PROBLEM A: In the text on conscious and unconscious deception, what might suffice when someone deceives with unconscious intent?

TEXT EXTRACT:
start

Conscious intent being selectively discouraged more than unconscious intent does not logically imply that unconscious intent to deceive will be blameless or “free from or not deserving blame”, only that it will be blamed less.
(I think you may have an unconscious motivation to commit this logical error in order to further your side of the argument. Normally I wouldn’t say this out loud, or in public, but you seem to be proposing a norm where people do state such beliefs freely. Is that right? And do you think this instance also falls under “lying”?)
I think conscious intent being selectively discouraged more than unconscious intent can make sense for several reasons:
Someone deceiving with conscious intent can apply more compute / intelligence and other resources for optimizing and maintaining the lie, which means the deception can be much bigger and more consequential, thereby causing greater damage to others.
Deceiving with conscious intent implies that the person endorses lying in that situation which means you probably need to do something substantially different to dissuade that person from lying in a similar situation in the future, compared to someone deceiving with unconscious intent. In the latter case, it might suffice to diplomatically (e.g., privately) bring up the issue to that person’s conscious awareness, so they can consciously override their unconscious motivations.

end

PROBLEM B: Rewrite only the records that run from the line containing "Notify me of new posts by email. (56, 460)" through the end of the records, both ends included and requests kept, adding -14 to every coordinate value in the answers.

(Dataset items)
start

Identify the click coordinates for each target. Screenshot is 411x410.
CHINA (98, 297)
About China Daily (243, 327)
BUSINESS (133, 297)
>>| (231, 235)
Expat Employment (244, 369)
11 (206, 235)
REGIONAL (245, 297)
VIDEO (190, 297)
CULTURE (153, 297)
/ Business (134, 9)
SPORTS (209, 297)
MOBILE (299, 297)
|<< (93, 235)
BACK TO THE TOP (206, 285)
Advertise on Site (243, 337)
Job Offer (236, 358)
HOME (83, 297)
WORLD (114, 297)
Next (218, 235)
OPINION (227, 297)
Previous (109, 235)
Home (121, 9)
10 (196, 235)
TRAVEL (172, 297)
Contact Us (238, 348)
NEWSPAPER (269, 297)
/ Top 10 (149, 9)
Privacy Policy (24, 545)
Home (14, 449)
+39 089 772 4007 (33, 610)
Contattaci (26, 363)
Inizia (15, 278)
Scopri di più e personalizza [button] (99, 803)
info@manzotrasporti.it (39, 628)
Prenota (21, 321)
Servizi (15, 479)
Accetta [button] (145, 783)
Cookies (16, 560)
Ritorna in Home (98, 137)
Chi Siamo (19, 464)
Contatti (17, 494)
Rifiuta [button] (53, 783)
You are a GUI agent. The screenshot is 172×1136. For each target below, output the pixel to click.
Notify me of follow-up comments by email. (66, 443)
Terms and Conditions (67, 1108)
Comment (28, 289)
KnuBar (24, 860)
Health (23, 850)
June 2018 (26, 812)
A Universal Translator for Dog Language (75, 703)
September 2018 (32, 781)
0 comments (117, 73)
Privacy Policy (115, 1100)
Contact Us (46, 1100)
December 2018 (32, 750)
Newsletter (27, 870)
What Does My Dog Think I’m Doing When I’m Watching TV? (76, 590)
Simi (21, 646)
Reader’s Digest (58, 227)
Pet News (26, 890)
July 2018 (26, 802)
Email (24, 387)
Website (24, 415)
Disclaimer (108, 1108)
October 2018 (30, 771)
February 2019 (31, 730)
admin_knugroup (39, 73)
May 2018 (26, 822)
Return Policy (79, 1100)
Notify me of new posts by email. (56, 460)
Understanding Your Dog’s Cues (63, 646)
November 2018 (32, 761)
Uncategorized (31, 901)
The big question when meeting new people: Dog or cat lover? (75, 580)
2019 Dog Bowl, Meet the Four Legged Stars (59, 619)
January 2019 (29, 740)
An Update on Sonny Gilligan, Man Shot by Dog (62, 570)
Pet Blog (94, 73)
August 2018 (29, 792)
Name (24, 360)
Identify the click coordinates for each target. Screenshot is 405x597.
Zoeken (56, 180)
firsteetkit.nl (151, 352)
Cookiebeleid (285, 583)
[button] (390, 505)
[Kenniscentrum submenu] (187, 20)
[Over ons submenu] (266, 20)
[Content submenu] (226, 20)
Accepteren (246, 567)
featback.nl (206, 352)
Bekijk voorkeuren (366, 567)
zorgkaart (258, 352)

end

EXERCISE ANSWER A: Diplomatically (e.g., privately) bringing the issue to that person's conscious awareness so they can consciously override their unconscious motivations.

EXERCISE ANSWER B:
Notify me of new posts by email. (42, 446)
Understanding Your Dog’s Cues (49, 632)
November 2018 (18, 747)
Uncategorized (17, 887)
The big question when meeting new people: Dog or cat lover? (61, 566)
2019 Dog Bowl, Meet the Four Legged Stars (45, 605)
January 2019 (15, 726)
An Update on Sonny Gilligan, Man Shot by Dog (48, 556)
Pet Blog (80, 59)
August 2018 (15, 778)
Name (10, 346)
Identify the click coordinates for each target. Screenshot is 405x597.
Zoeken (42, 166)
firsteetkit.nl (137, 338)
Cookiebeleid (271, 569)
[button] (376, 491)
[Kenniscentrum submenu] (173, 6)
[Over ons submenu] (252, 6)
[Content submenu] (212, 6)
Accepteren (232, 553)
featback.nl (192, 338)
Bekijk voorkeuren (352, 553)
zorgkaart (244, 338)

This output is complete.